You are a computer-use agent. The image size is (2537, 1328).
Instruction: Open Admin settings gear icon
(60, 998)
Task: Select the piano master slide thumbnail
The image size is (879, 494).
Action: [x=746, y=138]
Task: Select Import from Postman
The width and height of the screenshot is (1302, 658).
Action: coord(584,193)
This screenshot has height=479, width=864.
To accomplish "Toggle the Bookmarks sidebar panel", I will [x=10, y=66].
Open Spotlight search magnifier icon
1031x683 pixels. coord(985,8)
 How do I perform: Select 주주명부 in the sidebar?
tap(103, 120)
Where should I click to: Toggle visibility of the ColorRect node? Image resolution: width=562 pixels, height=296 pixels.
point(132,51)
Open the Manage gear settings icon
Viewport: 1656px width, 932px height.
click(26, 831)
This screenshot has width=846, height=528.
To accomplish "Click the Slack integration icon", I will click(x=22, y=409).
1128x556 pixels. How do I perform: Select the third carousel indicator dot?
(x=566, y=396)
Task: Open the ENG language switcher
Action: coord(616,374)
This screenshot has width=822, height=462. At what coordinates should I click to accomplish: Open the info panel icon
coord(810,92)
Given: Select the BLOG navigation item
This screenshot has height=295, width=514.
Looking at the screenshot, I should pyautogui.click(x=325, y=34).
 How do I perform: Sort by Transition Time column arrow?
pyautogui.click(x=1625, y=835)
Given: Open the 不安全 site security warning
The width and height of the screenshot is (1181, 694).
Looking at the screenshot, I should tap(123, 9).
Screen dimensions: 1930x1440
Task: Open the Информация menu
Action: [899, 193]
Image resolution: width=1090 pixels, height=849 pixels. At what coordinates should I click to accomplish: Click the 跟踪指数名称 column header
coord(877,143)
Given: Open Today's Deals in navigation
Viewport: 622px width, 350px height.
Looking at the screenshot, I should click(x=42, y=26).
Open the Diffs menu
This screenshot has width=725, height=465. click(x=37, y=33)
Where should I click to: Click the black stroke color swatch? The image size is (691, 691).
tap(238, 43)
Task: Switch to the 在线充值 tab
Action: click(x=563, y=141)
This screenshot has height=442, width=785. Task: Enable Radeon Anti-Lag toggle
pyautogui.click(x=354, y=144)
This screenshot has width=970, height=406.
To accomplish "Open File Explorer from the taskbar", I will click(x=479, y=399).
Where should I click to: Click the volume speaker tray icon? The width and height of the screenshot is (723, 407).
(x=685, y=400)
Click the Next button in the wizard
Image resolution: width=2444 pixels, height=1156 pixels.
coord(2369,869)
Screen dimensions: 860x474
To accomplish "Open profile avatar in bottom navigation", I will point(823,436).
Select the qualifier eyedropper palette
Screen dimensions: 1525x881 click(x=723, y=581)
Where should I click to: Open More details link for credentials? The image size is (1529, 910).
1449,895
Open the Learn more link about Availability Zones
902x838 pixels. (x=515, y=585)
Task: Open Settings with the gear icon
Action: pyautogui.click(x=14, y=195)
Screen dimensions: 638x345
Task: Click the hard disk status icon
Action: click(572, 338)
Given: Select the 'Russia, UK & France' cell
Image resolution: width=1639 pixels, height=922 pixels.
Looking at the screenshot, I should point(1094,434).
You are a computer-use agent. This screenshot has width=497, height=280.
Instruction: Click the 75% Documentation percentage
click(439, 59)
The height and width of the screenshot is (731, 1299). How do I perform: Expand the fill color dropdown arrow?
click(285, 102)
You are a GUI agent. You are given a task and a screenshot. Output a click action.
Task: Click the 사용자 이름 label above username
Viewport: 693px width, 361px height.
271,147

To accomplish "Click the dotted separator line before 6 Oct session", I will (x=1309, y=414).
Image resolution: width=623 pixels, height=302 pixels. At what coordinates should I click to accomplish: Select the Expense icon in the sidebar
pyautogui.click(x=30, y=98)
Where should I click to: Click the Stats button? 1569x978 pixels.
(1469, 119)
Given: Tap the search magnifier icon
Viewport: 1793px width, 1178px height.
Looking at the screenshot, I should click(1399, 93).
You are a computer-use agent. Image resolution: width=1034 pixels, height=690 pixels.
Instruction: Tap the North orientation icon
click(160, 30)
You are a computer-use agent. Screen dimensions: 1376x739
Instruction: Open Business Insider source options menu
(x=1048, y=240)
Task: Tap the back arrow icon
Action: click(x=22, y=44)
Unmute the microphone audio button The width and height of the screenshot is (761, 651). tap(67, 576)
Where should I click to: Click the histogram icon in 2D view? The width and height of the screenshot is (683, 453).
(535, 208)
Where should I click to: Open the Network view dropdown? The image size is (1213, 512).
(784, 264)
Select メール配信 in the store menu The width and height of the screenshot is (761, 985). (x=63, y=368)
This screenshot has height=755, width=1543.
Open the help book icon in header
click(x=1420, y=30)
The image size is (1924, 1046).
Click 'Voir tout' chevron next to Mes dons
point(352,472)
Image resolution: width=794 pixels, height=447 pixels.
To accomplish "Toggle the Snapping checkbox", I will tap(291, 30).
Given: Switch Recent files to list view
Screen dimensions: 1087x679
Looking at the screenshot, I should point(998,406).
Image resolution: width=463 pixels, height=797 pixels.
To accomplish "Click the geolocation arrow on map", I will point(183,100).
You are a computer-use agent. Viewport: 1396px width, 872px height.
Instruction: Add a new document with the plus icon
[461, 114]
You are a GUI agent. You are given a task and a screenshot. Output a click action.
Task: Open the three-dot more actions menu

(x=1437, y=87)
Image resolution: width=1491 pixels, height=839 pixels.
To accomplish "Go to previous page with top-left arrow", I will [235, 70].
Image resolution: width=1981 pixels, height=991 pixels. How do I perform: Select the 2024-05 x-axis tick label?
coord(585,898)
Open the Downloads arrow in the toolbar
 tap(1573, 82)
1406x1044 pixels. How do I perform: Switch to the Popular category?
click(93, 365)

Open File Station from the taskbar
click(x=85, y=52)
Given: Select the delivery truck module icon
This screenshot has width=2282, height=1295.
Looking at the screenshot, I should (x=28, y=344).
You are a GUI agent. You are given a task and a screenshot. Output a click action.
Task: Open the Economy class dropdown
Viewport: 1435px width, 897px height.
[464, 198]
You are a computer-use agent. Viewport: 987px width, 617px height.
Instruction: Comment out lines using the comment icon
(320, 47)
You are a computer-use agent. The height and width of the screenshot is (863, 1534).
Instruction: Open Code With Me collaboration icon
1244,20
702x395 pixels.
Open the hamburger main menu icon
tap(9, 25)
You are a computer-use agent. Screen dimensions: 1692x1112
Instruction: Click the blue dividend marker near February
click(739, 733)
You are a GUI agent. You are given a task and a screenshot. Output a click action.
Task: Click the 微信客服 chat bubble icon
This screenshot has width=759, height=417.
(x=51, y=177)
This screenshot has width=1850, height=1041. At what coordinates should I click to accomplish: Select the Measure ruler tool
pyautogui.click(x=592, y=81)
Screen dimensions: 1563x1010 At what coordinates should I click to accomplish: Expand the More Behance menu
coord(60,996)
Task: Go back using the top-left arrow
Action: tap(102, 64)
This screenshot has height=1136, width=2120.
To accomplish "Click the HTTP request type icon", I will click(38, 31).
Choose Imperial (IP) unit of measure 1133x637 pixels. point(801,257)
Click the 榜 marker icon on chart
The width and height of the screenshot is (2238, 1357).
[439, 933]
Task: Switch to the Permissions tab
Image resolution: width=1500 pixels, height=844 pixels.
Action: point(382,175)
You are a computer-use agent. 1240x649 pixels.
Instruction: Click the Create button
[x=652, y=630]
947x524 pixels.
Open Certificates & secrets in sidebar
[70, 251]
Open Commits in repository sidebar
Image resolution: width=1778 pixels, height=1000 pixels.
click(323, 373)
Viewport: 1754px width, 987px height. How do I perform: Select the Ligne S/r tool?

━━━━━━━━━━

Set down exactly the lines of the data above, beginning with the line that has "Task: Open the three-dot more actions menu" and ending with the line that has "You are a computer-use agent. The height", and no others.

* Response:
Task: Open the three-dot more actions menu

(x=1437, y=87)
Image resolution: width=1491 pixels, height=839 pixels.
To accomplish "Go to previous page with top-left arrow", I will [235, 70].
Image resolution: width=1981 pixels, height=991 pixels. How do I perform: Select the 2024-05 x-axis tick label?
coord(585,898)
Open the Downloads arrow in the toolbar
 tap(1573, 82)
1406x1044 pixels. How do I perform: Switch to the Popular category?
click(93, 365)

Open File Station from the taskbar
click(x=85, y=52)
Given: Select the delivery truck module icon
This screenshot has width=2282, height=1295.
Looking at the screenshot, I should (x=28, y=344).
You are a GUI agent. You are given a task and a screenshot. Output a click action.
Task: Open the Economy class dropdown
Viewport: 1435px width, 897px height.
[464, 198]
You are a computer-use agent. Viewport: 987px width, 617px height.
Instruction: Comment out lines using the comment icon
(320, 47)
You are a computer-use agent. The height and width of the screenshot is (863, 1534).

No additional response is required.